| cv.pemultinom {pemultinom} | R Documentation |
Fit a multinomial regression model with Lasso penalty.
Description
Fit a multinomial regression model with Lasso penalty. This function implements the l1-penalized multinomial regression model (parameterized with a reference level). A cross-validation procedure is applied to choose the tuning parameter. See Tian et al. (2023) for details.
Usage
cv.pemultinom(
x,
y,
ref = NULL,
nfolds = 5,
nlambda = 100,
max_iter = 200,
tol = 0.001,
ncores = 1,
standardized = TRUE,
weights = NULL
)
Arguments
x |
the design/predictor matrix, each row of which is an observation vector. |
y |
the response variable. Can be of one type from factor/integer/character. |
ref |
the reference level. Default = NULL, which sets the reference level to the last category (sorted by alphabetical order) |
nfolds |
the number of cross-validation folds to use. Default = 5. |
nlambda |
the number of penalty parameter candidates. Default = 100. |
max_iter |
the maximum iteration rounds in each iteration of the coordinate descent algorithm. Default = 200. |
tol |
convergence threshold (tolerance level) for coordinate descent. Default = 1e-3. |
ncores |
the number of cores to use for parallel computing. Default = 1. |
standardized |
logical flag for x variable standardization, prior to fitting the model sequence. Default = TRUE. Note that the fitting results will be translated to the original scale before output. |
weights |
observation weights. Should be a vector of non-negative numbers of length n (the number of observations). Default = NULL, which sets equal weights for all observations. |
Value
A list with the following components.
beta.list |
the estimates of coefficients. It is a list of which the k-th component is the contrast coefficient between class k and the reference class corresponding to different lambda values. The j-th column of each list component corresponds to the j-th lambda value. |
beta.1se |
the coefficient estimate corresponding to lambda.1se. It is a matrix, and the k-th column is the contrast coefficient between class k and the reference class. |
beta.min |
the coefficient estimate corresponding to lambda.min. It is a matrix, and the k-th column is the contrast coefficient between class k and the reference class. |
lambda.1se |
the largest value of lambda such that error is within 1 standard error of the minimum. See Chapter 2.3 of Hastie et al. (2015) for more details. |
lambda.min |
the value of lambda that gives minimum cvm. |
cvm |
the weights in objective function. |
cvsd |
the estimated marginal probability for each class. |
lambda |
lambda values considered in the cross-validation process. |
References
Hastie, T., Tibshirani, R., & Wainwright, M. (2015). Statistical learning with sparsity. Monographs on statistics and applied probability, 143.

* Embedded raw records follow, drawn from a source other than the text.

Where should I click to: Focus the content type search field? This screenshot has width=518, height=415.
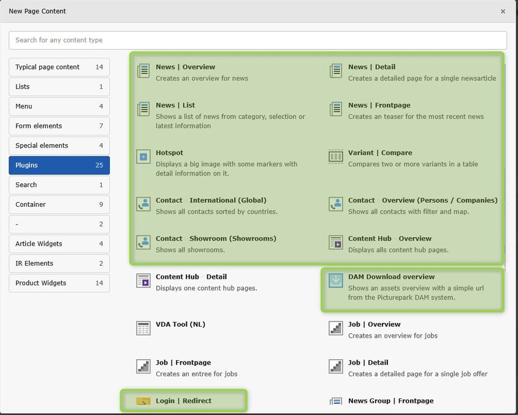[257, 40]
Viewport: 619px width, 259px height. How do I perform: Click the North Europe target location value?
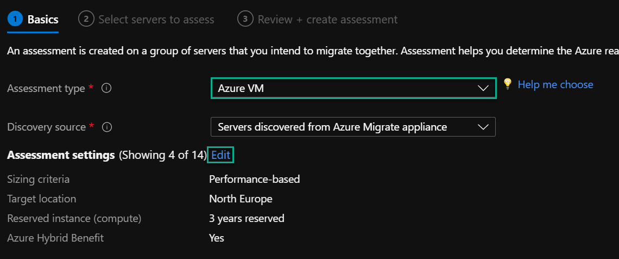pos(241,199)
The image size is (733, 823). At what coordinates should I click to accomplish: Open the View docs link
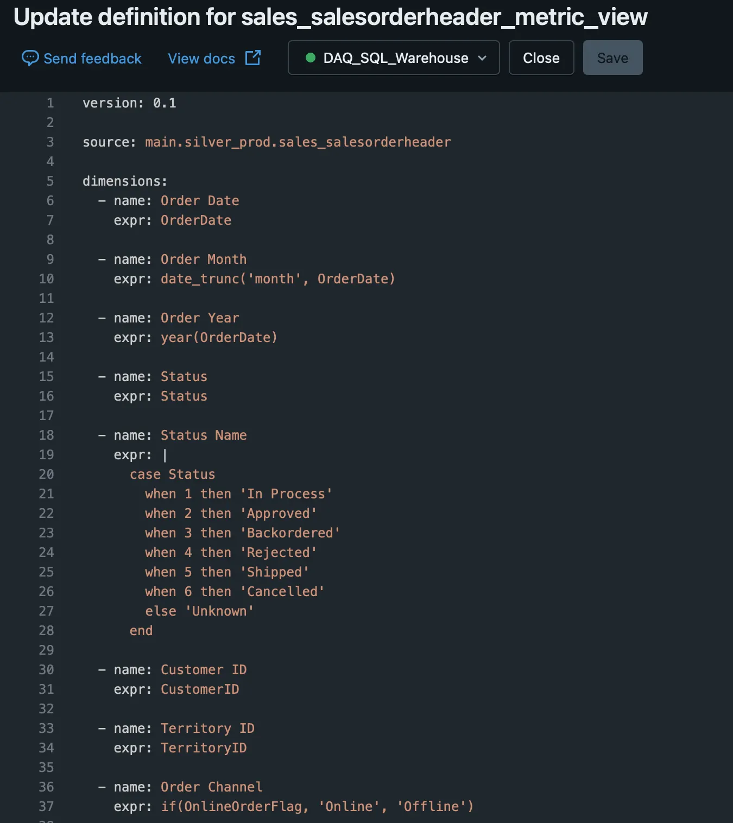click(x=201, y=58)
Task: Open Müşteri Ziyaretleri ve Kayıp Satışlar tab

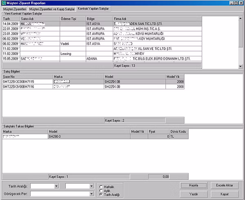Action: click(x=52, y=9)
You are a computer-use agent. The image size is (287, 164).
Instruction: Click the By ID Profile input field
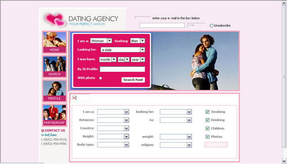click(x=123, y=69)
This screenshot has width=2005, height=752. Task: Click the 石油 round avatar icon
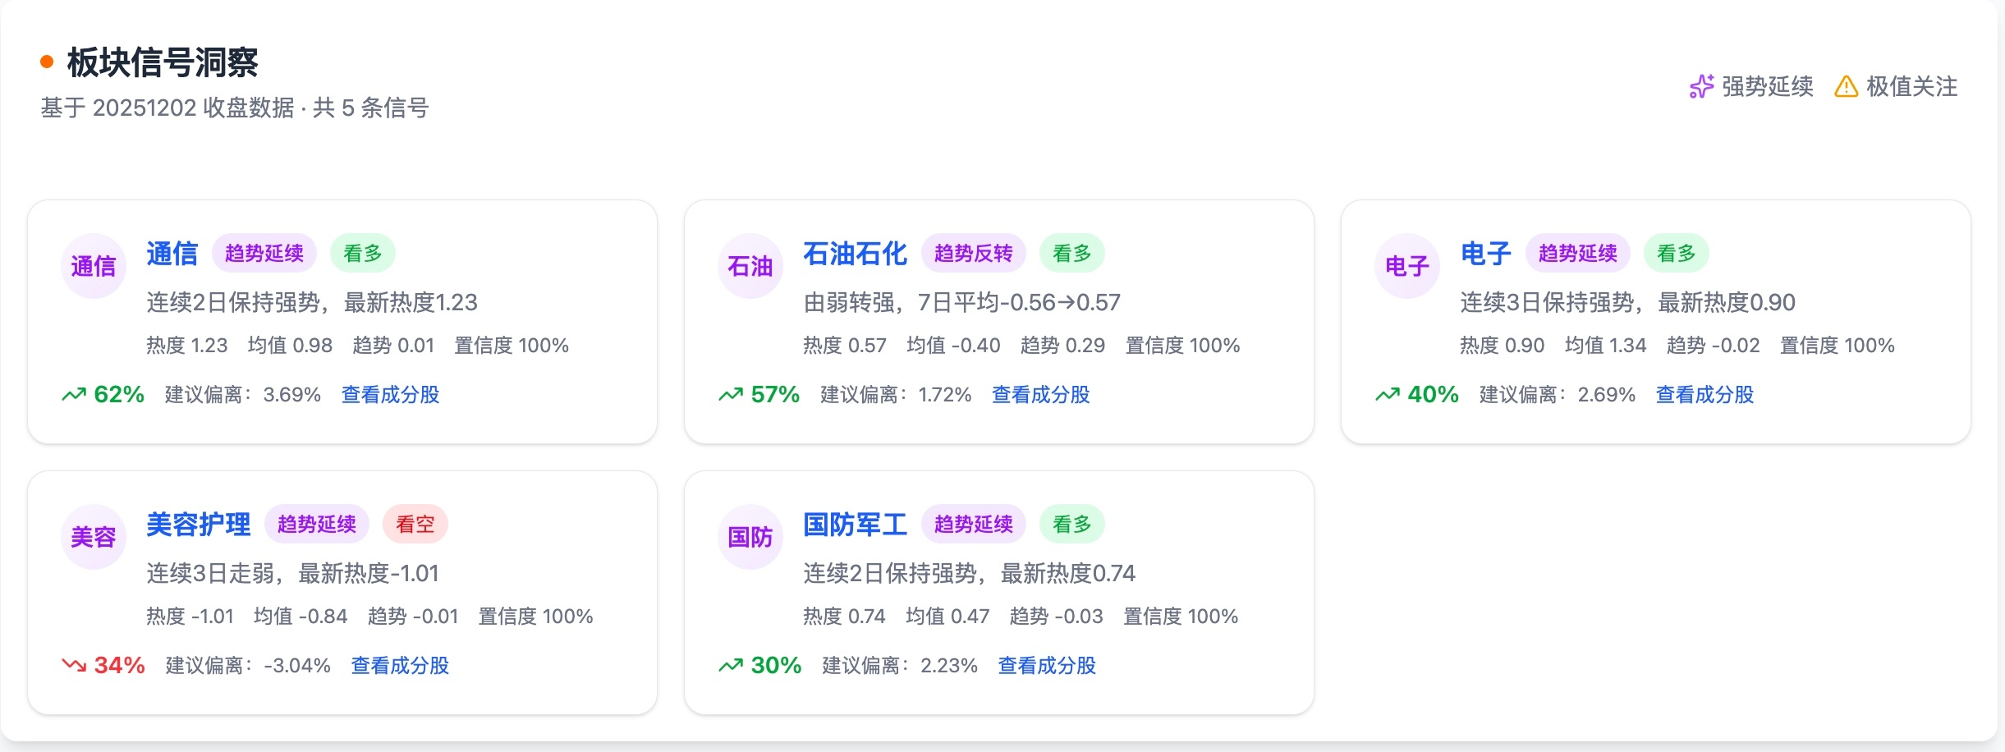[x=750, y=266]
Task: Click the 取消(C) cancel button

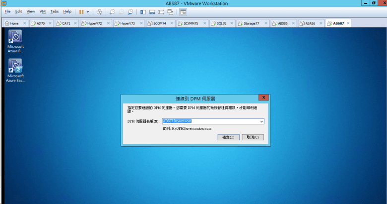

Tian, Y., Rusinek, H., Masurkar, A. V., & Feng, Y. (2023). L1-penalized Multinomial Regression: Estimation, inference, and prediction, with an application to risk factor identification for different dementia subtypes. arXiv preprint arXiv:2302.02310.
See Also
debiased_lasso, predict_pemultinom.
Examples
# generate data from Model 1 in Tian et al. (2023) with n = 50 and p = 50
set.seed(0, kind = "L'Ecuyer-CMRG")
n <- 50
p <- 50
K <- 3
Sigma <- outer(1:p, 1:p, function(x,y) {
0.9^(abs(x-y))
})
R <- chol(Sigma)
s <- 3
beta_coef <- matrix(0, nrow = p+1, ncol = K-1)
beta_coef[1+1:s, 1] <- c(1.5, 1.5, 1.5)
beta_coef[1+1:s+s, 2] <- c(1.5, 1.5, 1.5)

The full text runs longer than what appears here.